Monday At The Hug & Pint non è certamente il miglior capitolo del gruppo scozzese, ma segna una tappa fondamentale nel suo percorso in materia di nuove sperimentazioni sonore; nel tempo ha inoltre ricevuto il plauso di diversi estimatori, tra cui James Graham (Twilight Sad), e da parte della critica specializzata.
I Nostri tornano a occuparsi delle loro produzioni soliste all’inizio del 2005, a cui fanno seguito Touchpool, seconda opera downtempo di L. Pierre aka Moffat, e il valido Into The Woods, dove Middleton chiama di nuovo a raccolta nomi di pregio, fra i quali spiccano (oltre allo stesso compagno di band) Stuart Braithwaite e Barry Burns. Nell’ottobre dello stesso anno viene pubblicata invece la sesta fatica The Last Romance, co-prodotta dalla band insieme alla coppia Allan-Savage. Dal piglio più ottimista, pur trattando come sempre il lato oscuro delle relazioni, e della durata di poco più di mezz’ora, quindi immediata nelle intenzioni come uno schiaffo in faccia, l’equilibrata opera si apre a influenze alt-rock con una grande varietà di movimento, e le poche tracce suonate in acustico traggono ispirazione dall’operato dei conterranei Mogwai. Il rimando più evidente al passato, riadattato alla produzione trattata, è il folk sperimentale della stridente “Chat In Amsterdam, Winter 2003”, mentre nell’opener “Stink”, nella carica di “Don’t Ask Me To Dance” e nella più placida “Dream Sequence” si intrecciano abilmente pathos, melodia, guitar-riff ruvidi ed elettronica. Corrono invece più veloci “(If There’s) No Hope For Us”, incentrata sulle ritmiche serrate di batteria, e l’armoniosa “Speed-Date”.
Il sipario cala sulla speranza (velata di malinconia) di un nuovo inizio retta dalle atmosfere festose conferite dai fiati e dagli archi di “There Is No Ending”.
Not everything must end
Not every romance must descend
Not every lover's pact decays
Not every sad mistake replays
Thank you for listening and goodbye
Una disattesa doccia fredda arriva il 9 settembre 2006, quando il duo annuncia tramite il proprio sito web di volersi sciogliere, sostenendo di aver ormai fatto il proprio corso e che The Last Romance rappresenti un giusto lieto fine per l’avventura portata avanti fino a quel momento, senza escludere nuove possibili collaborazioni future in ambiti differenti. Moffat e Middleton festeggiano il decimo anniversario di The Week Never Starts Round Here con la pubblicazione della compilation Ten Years Of Tears, non il solito album celebrativo, ma un’organica e compiuta rivisitazione della carriera degli Arab Strap, che include molti brani memorabili e altri assolutamente minori, indirizzato principalmente ai fan. Alla fine dello stesso anno intraprendono il loro tour conclusivo, esibendosi per l’ultima volta il 17 dicembre 2006 allo Shibuya O-Nest, al termine di una serie di concerti segreti in Giappone.

+++

### Consegna A
Traduci in inglese questa frase del testo sugli Arab Strap: "Il sipario cala sulla speranza (velata di malinconia) di un nuovo inizio retta dalle atmosfere festose conferite dai fiati e dagli archi di “There Is No Ending”."
### Consegna B
Copia senza alcuna modifica la parte del testo sugli Arab Strap che comincia con "Monday At The" e termina con "della critica specializzata.".
### Consegna C
Riassumi il testo sugli Arab Strap in due frasi.

### Estratti dal dataset
+++

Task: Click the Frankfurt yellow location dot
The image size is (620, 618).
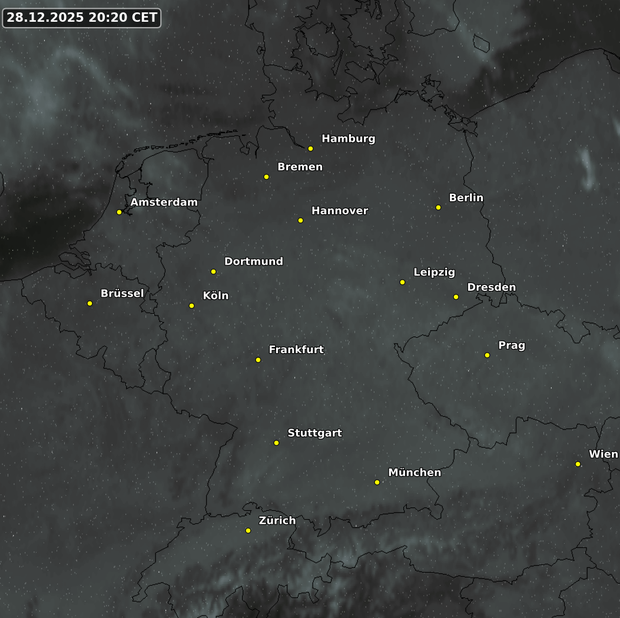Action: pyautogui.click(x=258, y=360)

+++

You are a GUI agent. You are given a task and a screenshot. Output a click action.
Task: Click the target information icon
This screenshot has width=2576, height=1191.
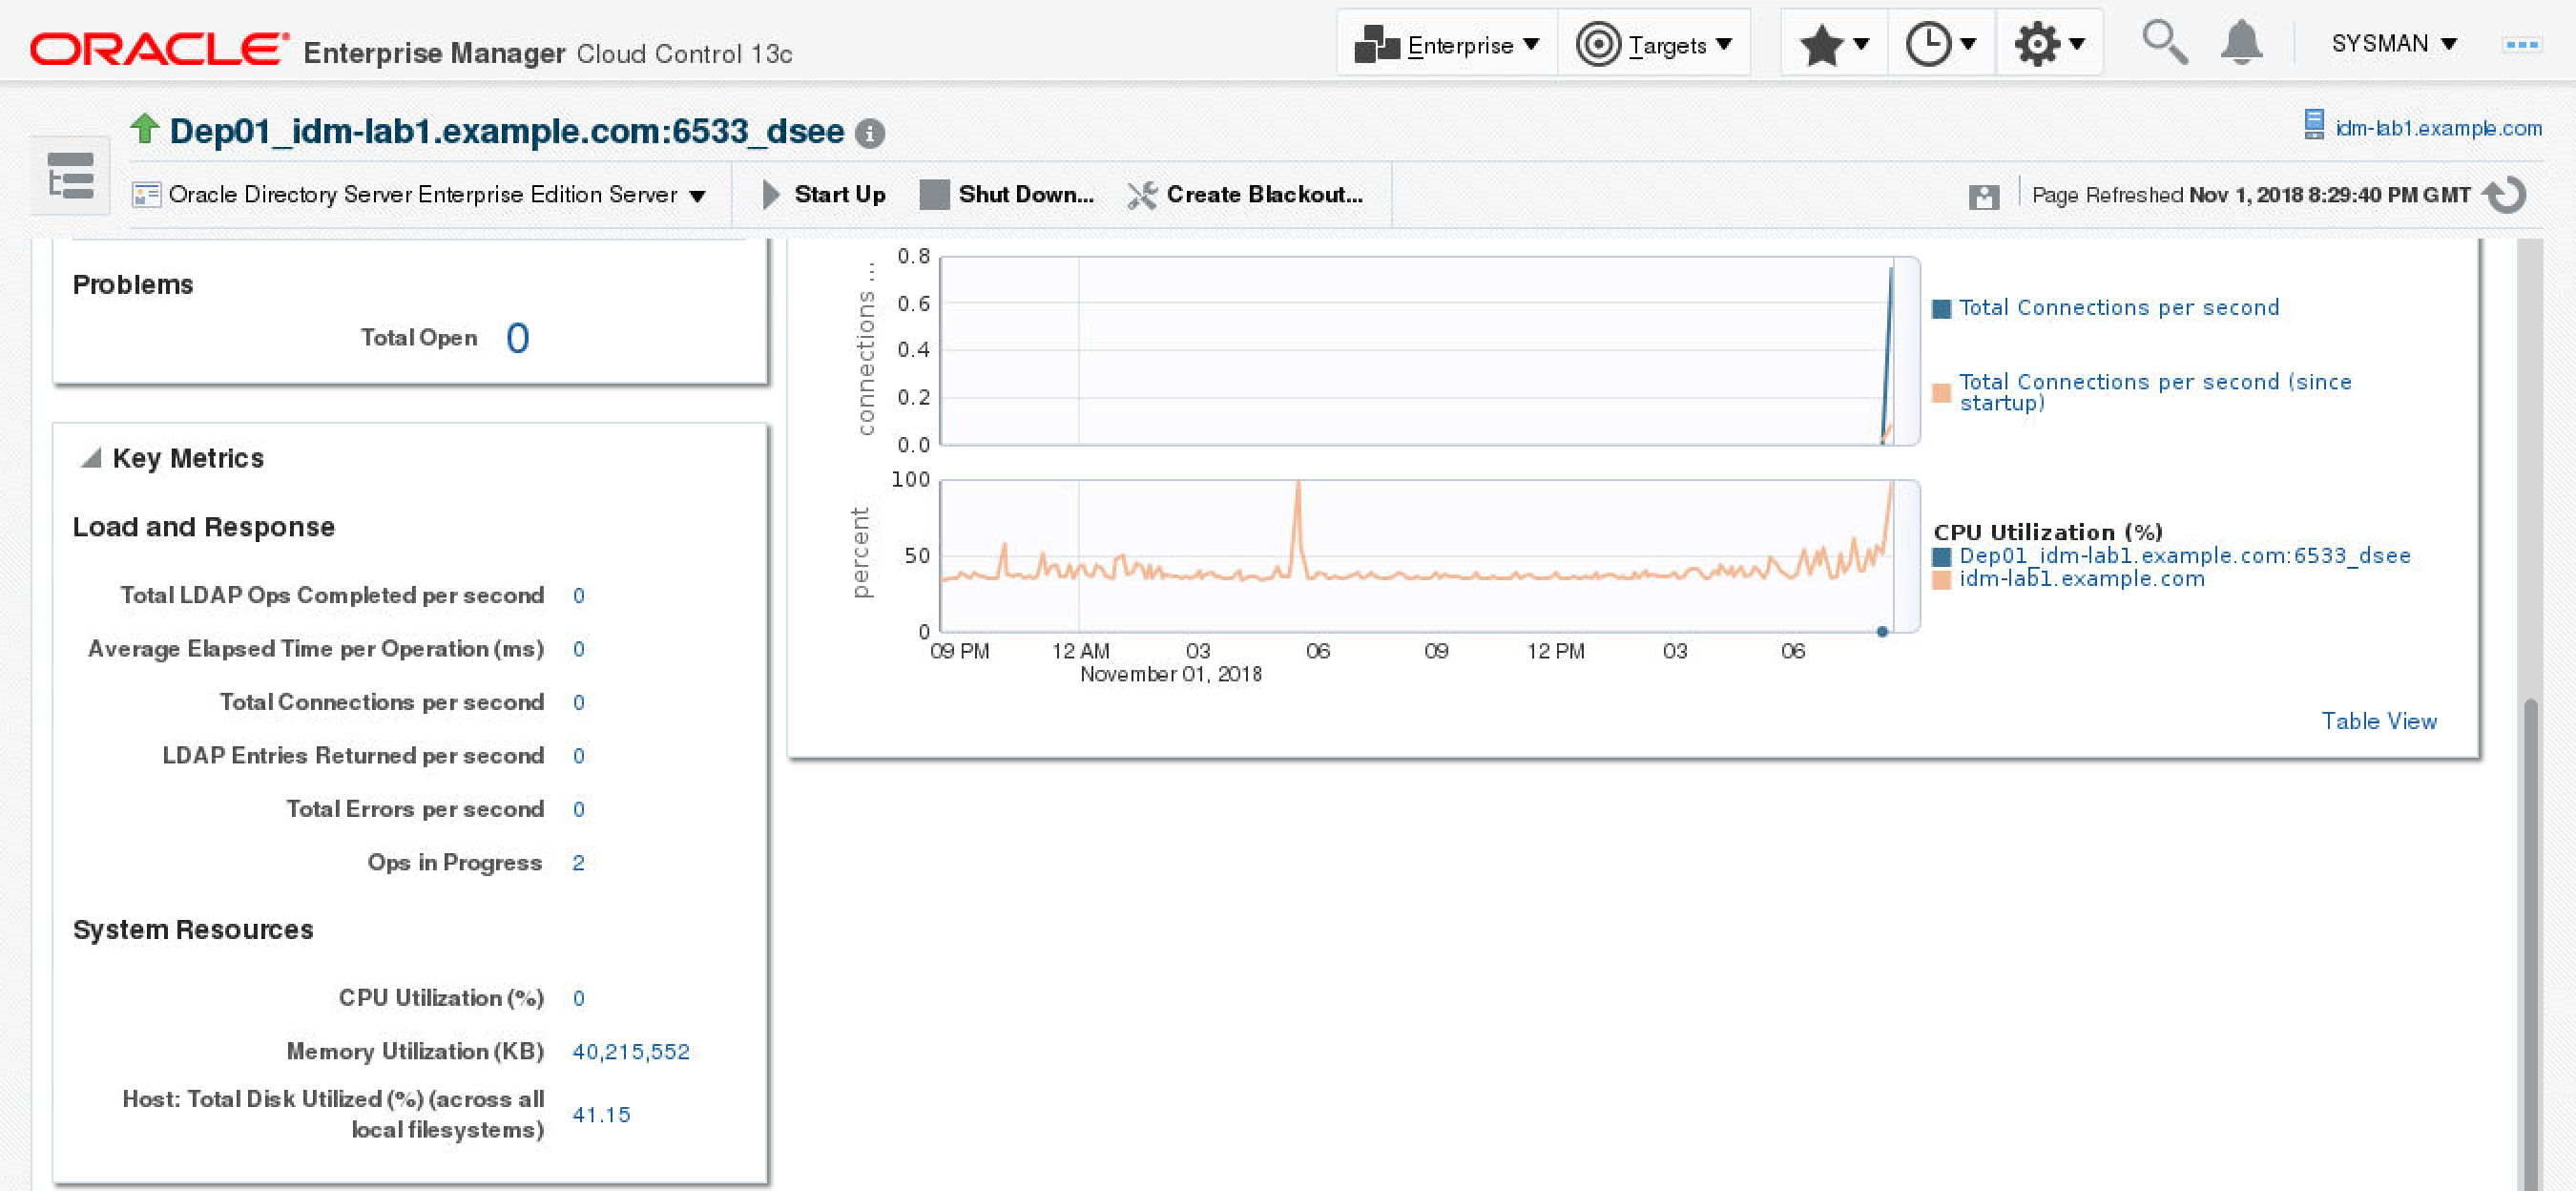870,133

+++

### Risposta A
The curtain falls on the hope (tinged with melancholy) of a new beginning, sustained by the festive atmosphere lent by the horns and strings of “There Is No Ending.”

### Risposta B
Monday At The Hug & Pint non è certamente il miglior capitolo del gruppo scozzese, ma segna una tappa fondamentale nel suo percorso in materia di nuove sperimentazioni sonore; nel tempo ha inoltre ricevuto il plauso di diversi estimatori, tra cui James Graham (Twilight Sad), e da parte della critica specializzata.

### Risposta C
Nel 2005 Moffat e Middleton pubblicano i rispettivi lavori solisti Touchpool e Into The Woods e, in ottobre, la sesta fatica del duo, The Last Romance, un'opera breve e più ottimista aperta a influenze alt-rock. Il 9 settembre 2006 il duo annuncia lo scioglimento, celebra il decimo anniversario di The Week Never Starts Round Here con la compilation Ten Years Of Tears e si esibisce per l'ultima volta il 17 dicembre 2006 allo Shibuya O-Nest.